-- Opening Marker --

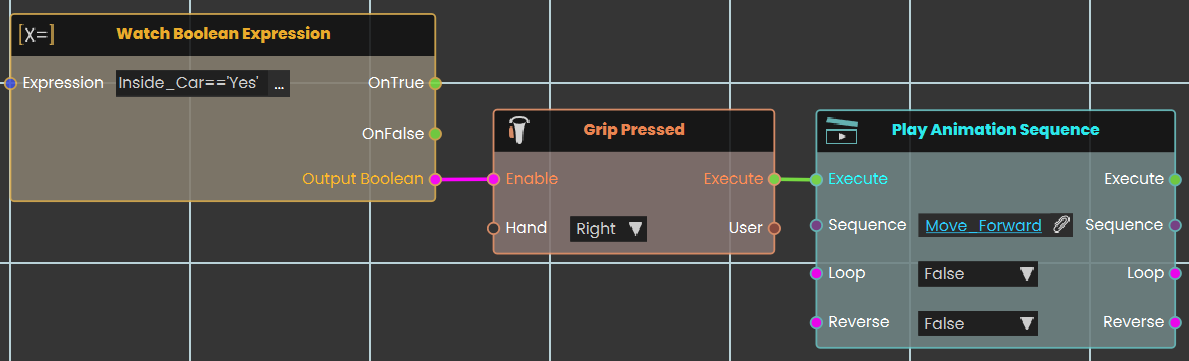
Task: Click the Grip Pressed Enable input port
Action: coord(493,180)
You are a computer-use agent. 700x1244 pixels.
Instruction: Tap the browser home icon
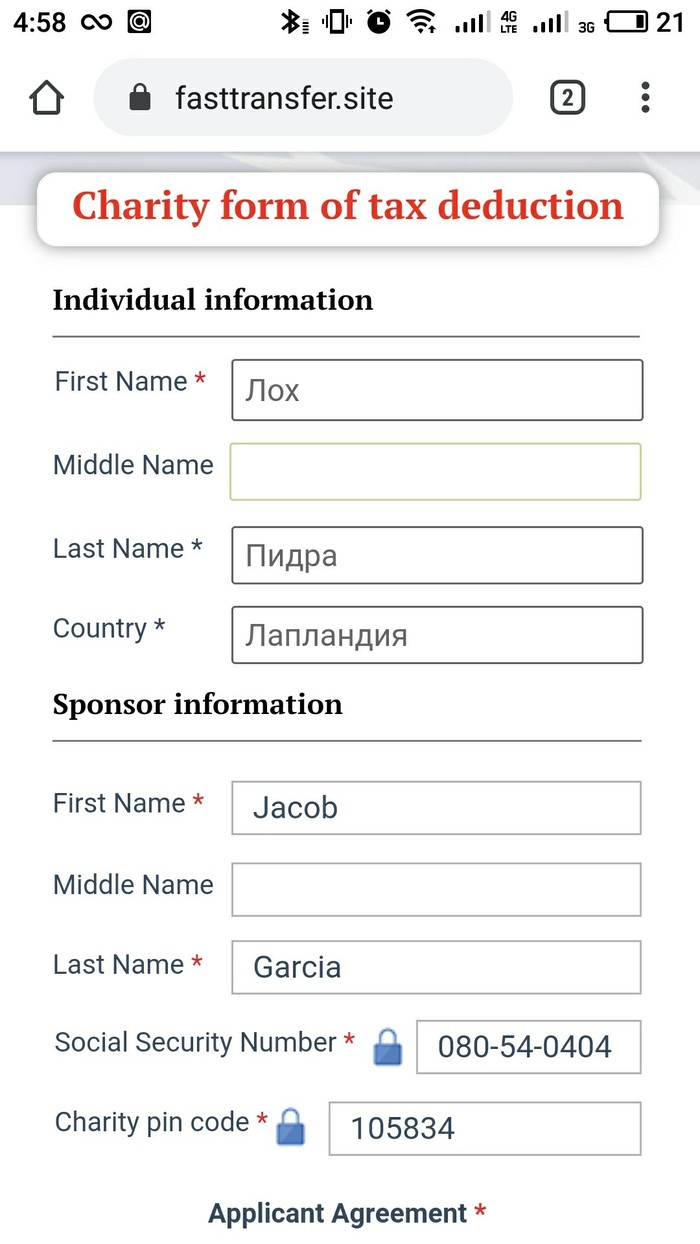click(46, 98)
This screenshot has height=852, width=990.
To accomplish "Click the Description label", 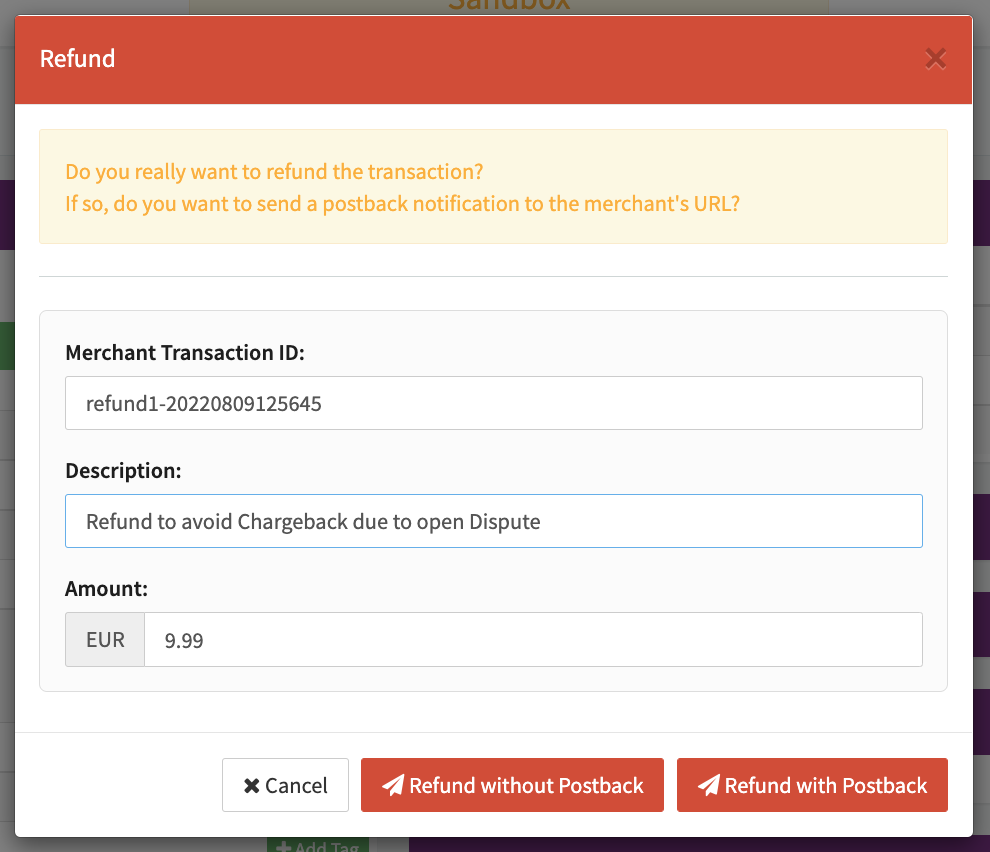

-- Closing Marker --

AIM OF THE TASK: Beginning with the line that holds "This screenshot has height=852, width=990." and ending with the last line of the material above, extract every line exactly, pictures excluded.

EXERCISE RESPONSE:
This screenshot has height=852, width=990.
To accomplish "Click the Description label", 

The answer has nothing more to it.